We have been investigating the interplay between cancer EMT and host immunity, and previously demonstrated that tumor metastasis (lung and bone marrow) is a possible risk factor of resistance to immune checkpoint inhibitors (ICI) using mouse metastasis models (5). Particularly in the bone metastasis models, which were implanted with murine melanoma B16-F10 cells transduced with an EMT-governing transcriptional factor snail (designated F10-snail⁺), tumor growth and metastasis were adversely promoted by ICI treatment just like hyperprogression reported in the clinical settings (6). In this study, we harvested and biologically and immunologically analyzed B16-F10 cells obtained from the metastatic bone marrow of the implanted mice, and attempted to define the molecular mechanisms underlying the adverse effect on tumors.

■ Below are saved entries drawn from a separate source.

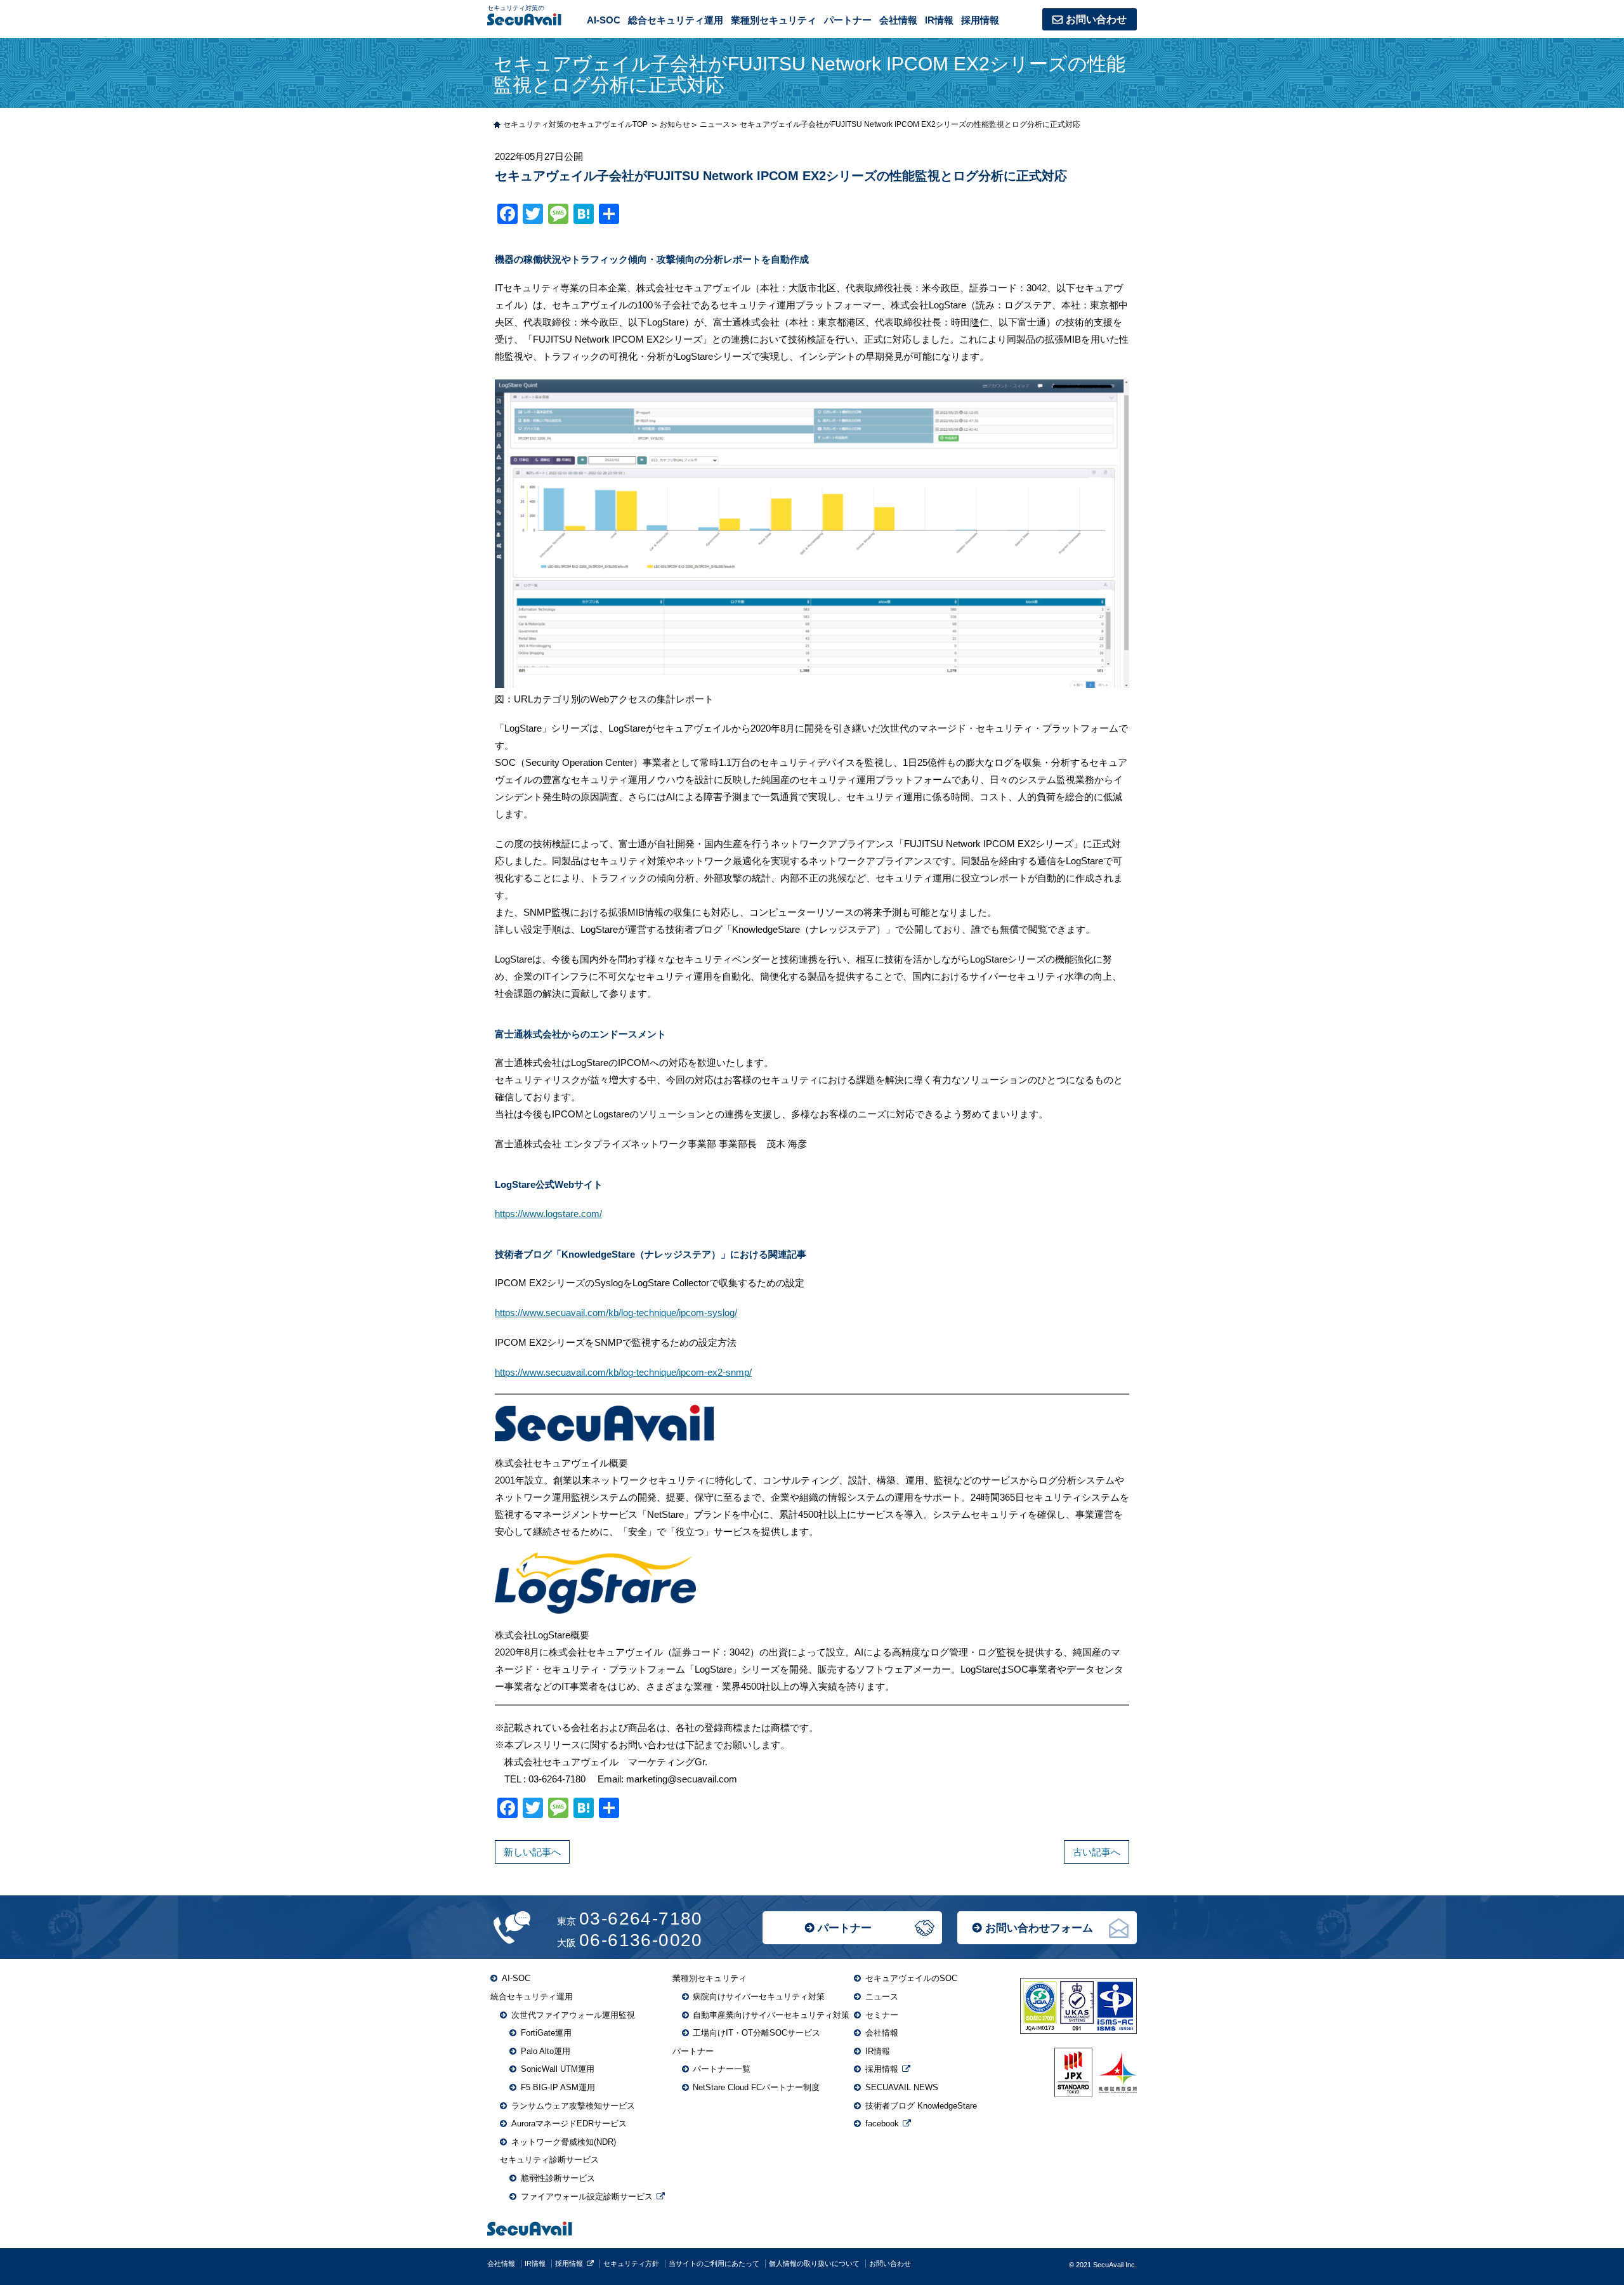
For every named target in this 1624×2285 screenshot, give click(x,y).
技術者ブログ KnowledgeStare (921, 2105)
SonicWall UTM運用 (557, 2069)
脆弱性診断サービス (558, 2178)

Five-week-old female C57BL/6 mice were purchased from Charles River Laboratories, and were maintained under pathogen-free conditions. The mice were used according to the protocols approved by the Animal Care and Use Committee at the National Cancer Center Research Institute (Tokyo, Japan).

Human breast cancer cell lines (MCF7 and MDA-MB-231) were purchased from ATCC, and were authenticated by short tandem repeat profiling. Murine melanoma B16-B10 cells were purchased from the Cell Resource Center for Biomedical Research at Tohoku University in Japan. We used B16-F10 cells transfected with plasmid vector pcDNA3.1(+) encoding neomycin-resistant gene with or without murine snail (F10-snail⁺ or F10-mock) that we established before (7). All tumor cells were tested for Mycoplasma negativity using a Hoechst-staining Detection Kit (MP Biomedicals) and were expanded and frozen in liquid nitrogen to avoid changes occurred by a long-term culture until used in experiments.

F10-mock cells were harvested from subcutaneous tumors (F10-primary) and femur bone marrow (F10-BM) of mice 25 days after implantation and were cultured in 10% FBS/DMEM with Geneticin (Merck) to select tumor cells. The details were described in the Supplementary Methods.

B16-F10 cells and MCF7 cells were transfected with plasmid vector pCMV6-ENTRY (OriGene Technologies) encoding murine or human il33 by electroporation (0.4 kV, 25 μFD), and were cultured in 10% FBS/DMEM with Geneticin. The details were described in the Supplementary Methods.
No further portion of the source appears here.